> _Task requirements_: Please return every line of the records below that holds the word "Open".

> _Input data_:
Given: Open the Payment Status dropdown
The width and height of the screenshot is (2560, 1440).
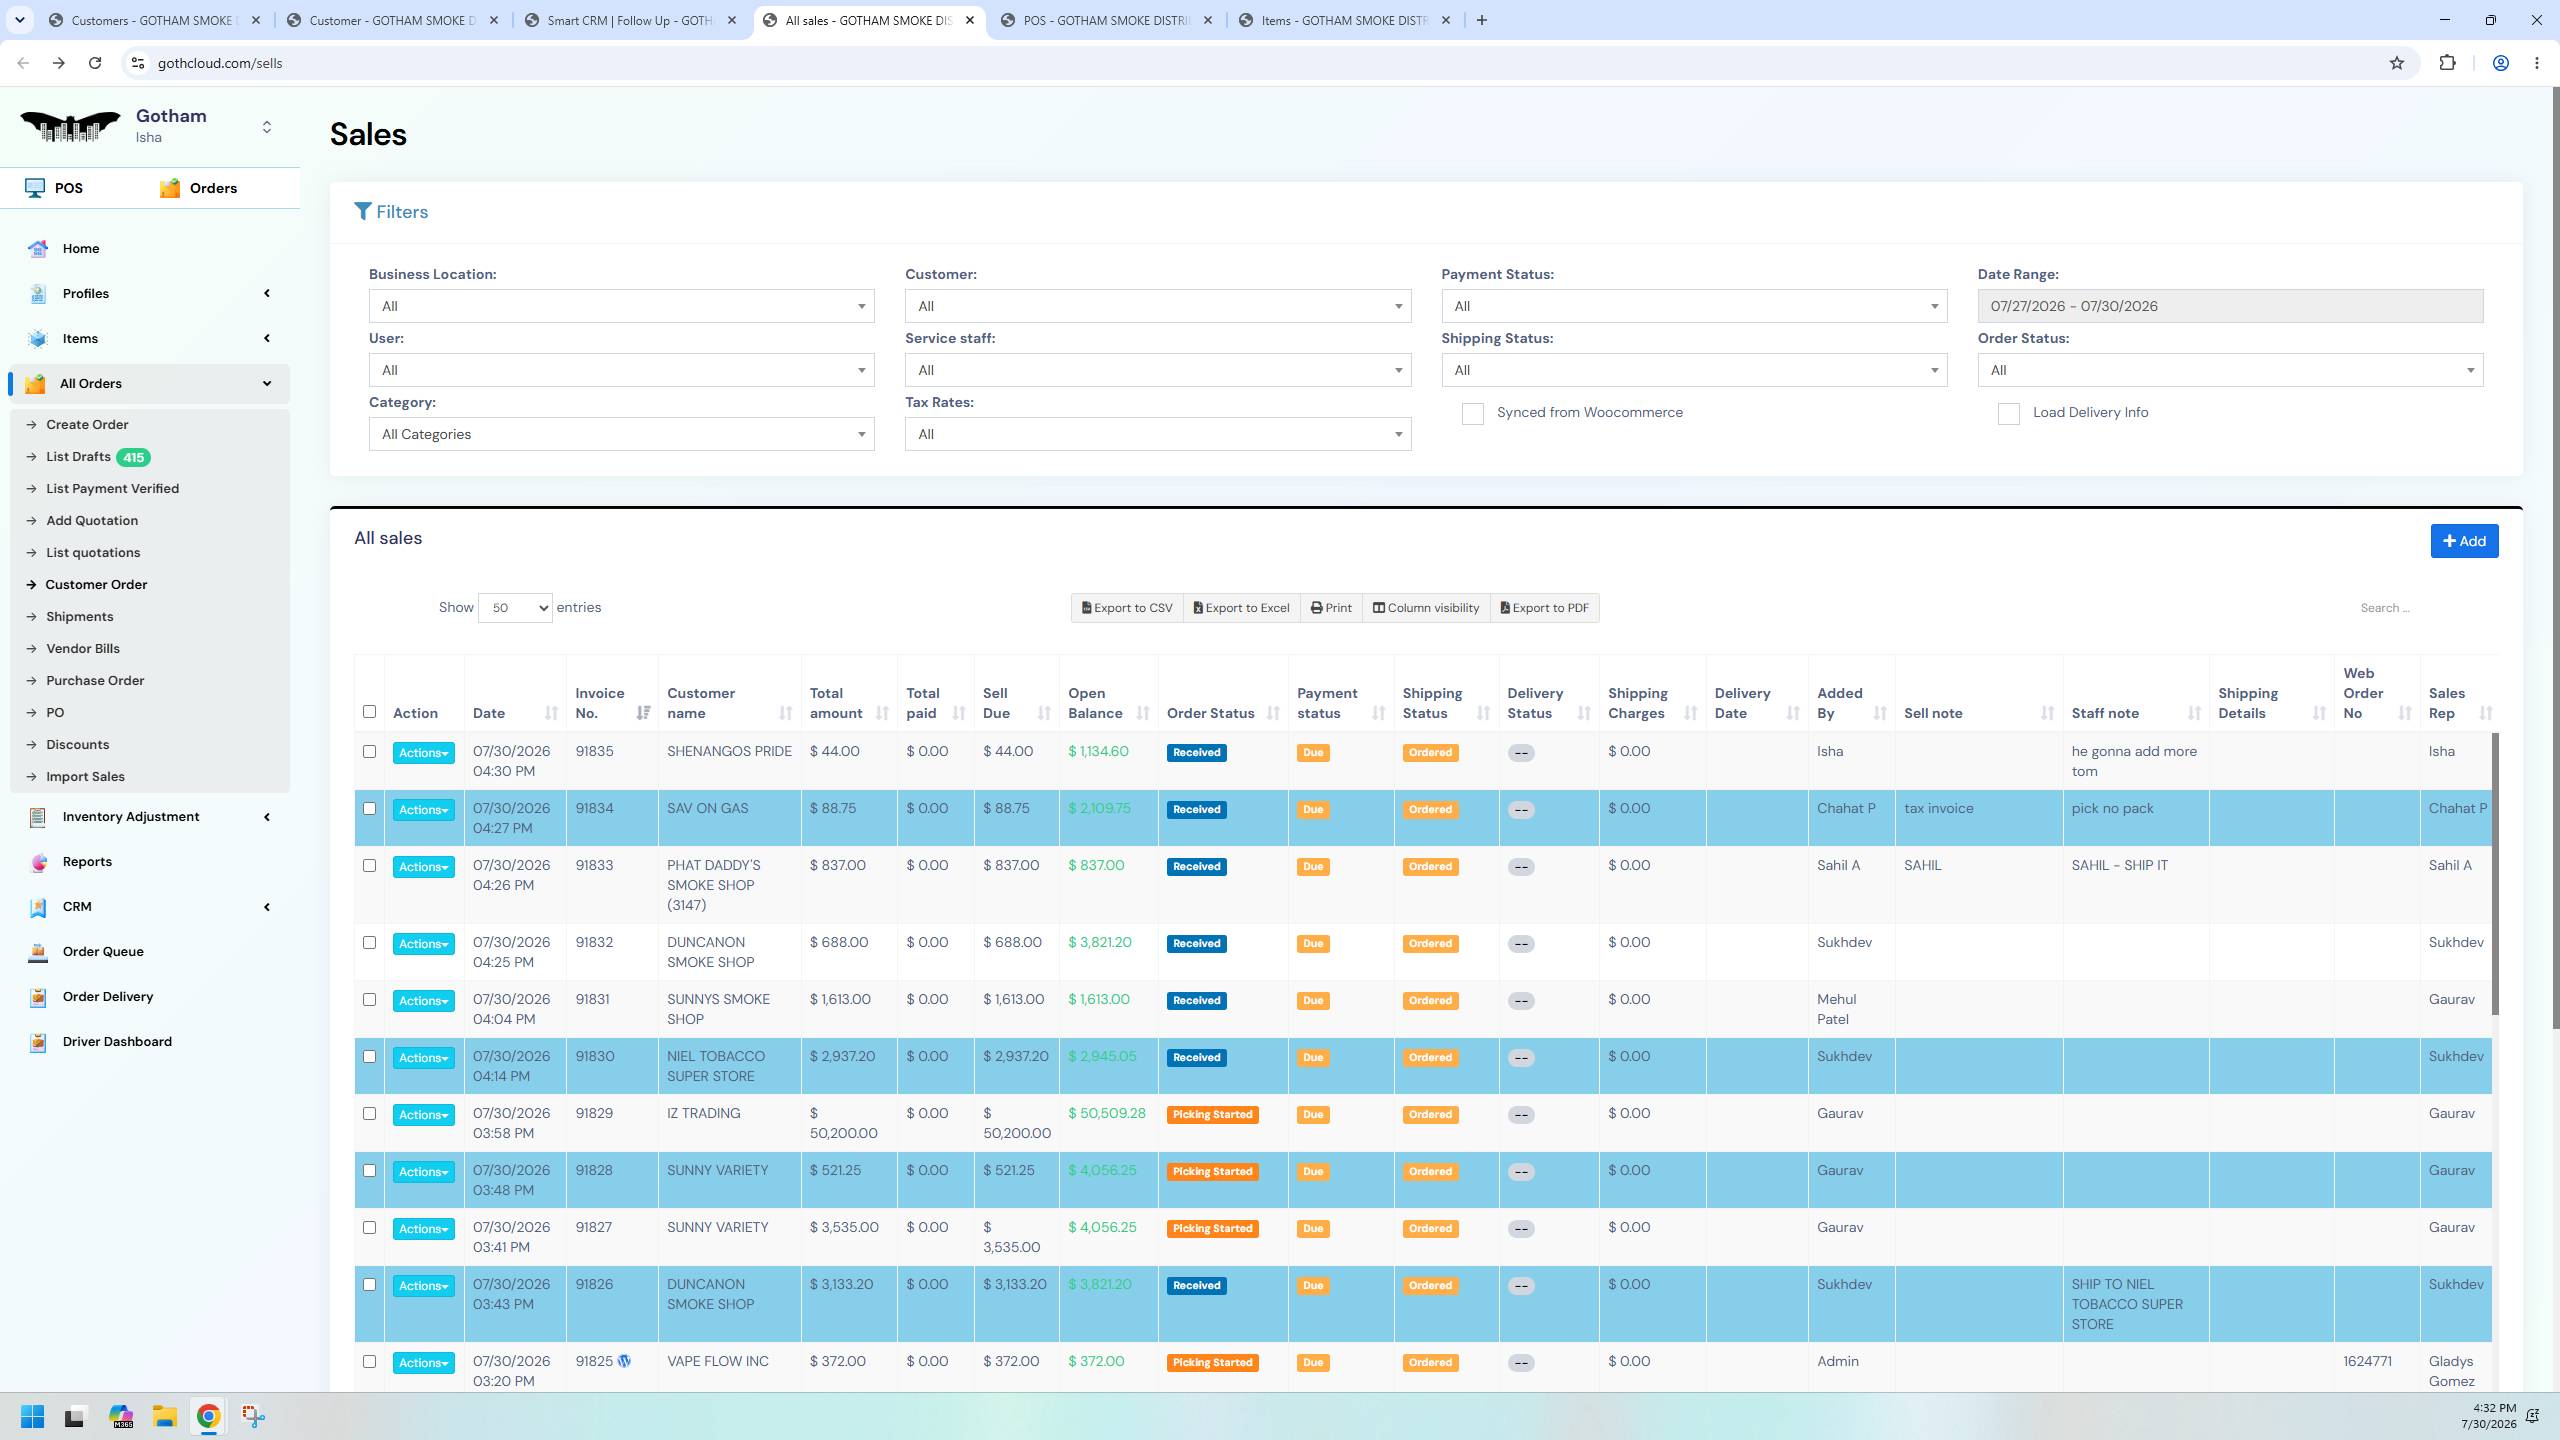Looking at the screenshot, I should [x=1694, y=306].
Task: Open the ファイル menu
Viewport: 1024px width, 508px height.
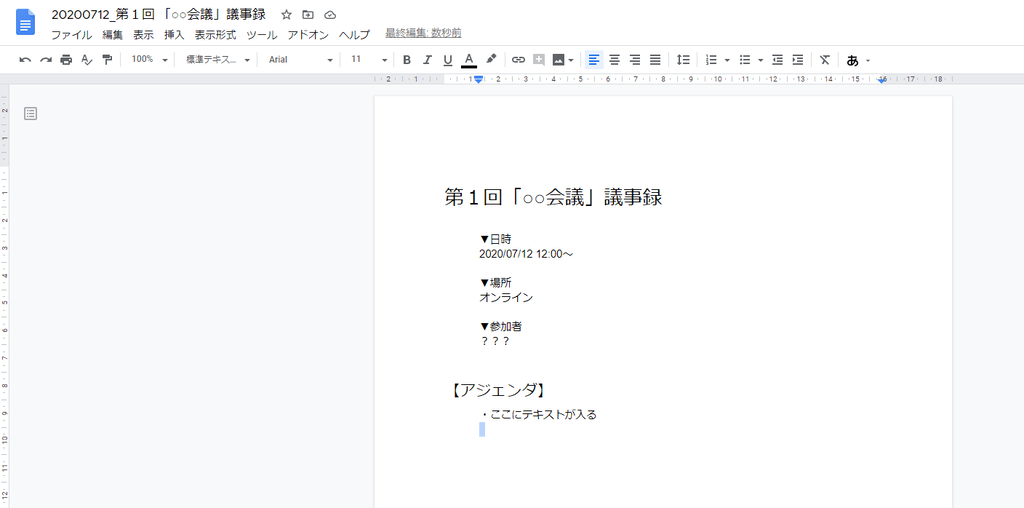Action: [x=71, y=34]
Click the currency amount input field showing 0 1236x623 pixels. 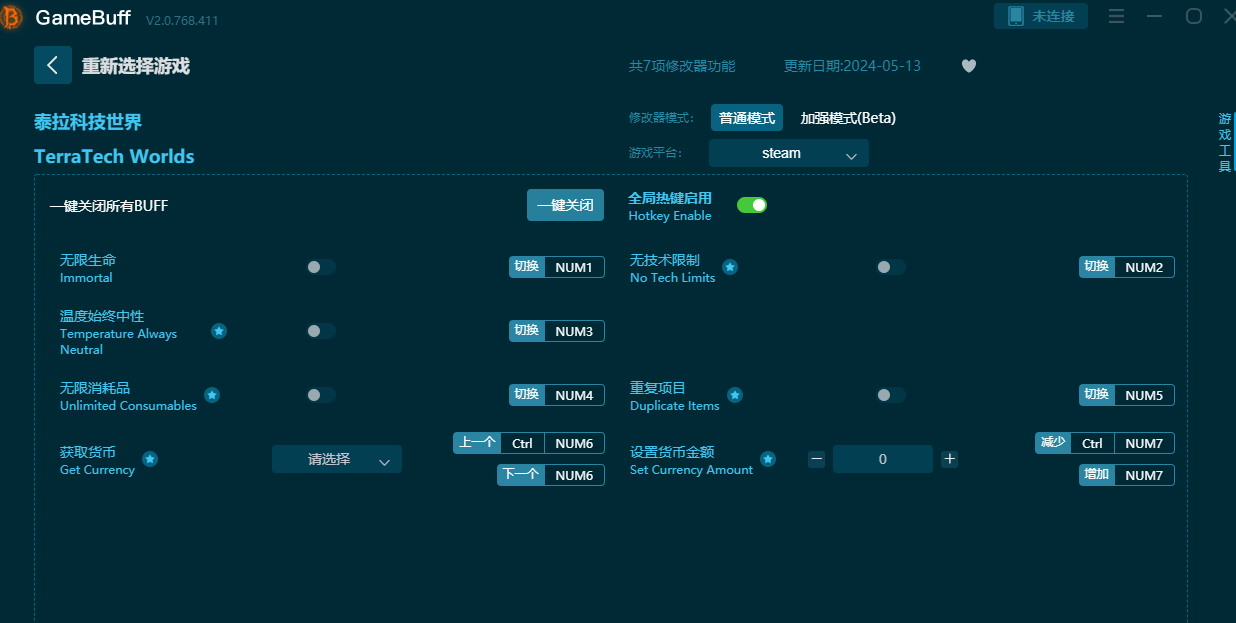click(x=882, y=459)
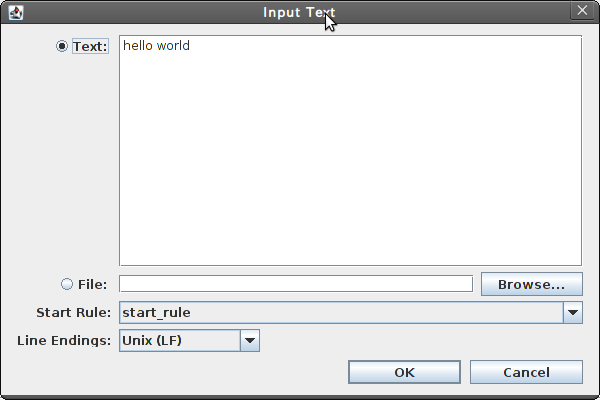Click the word "world" in the text area
Screen dimensions: 600x400
click(x=173, y=46)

> _Response to this exercise_:
Given: Open the Payment Status dropdown
Task: Open the ファイル menu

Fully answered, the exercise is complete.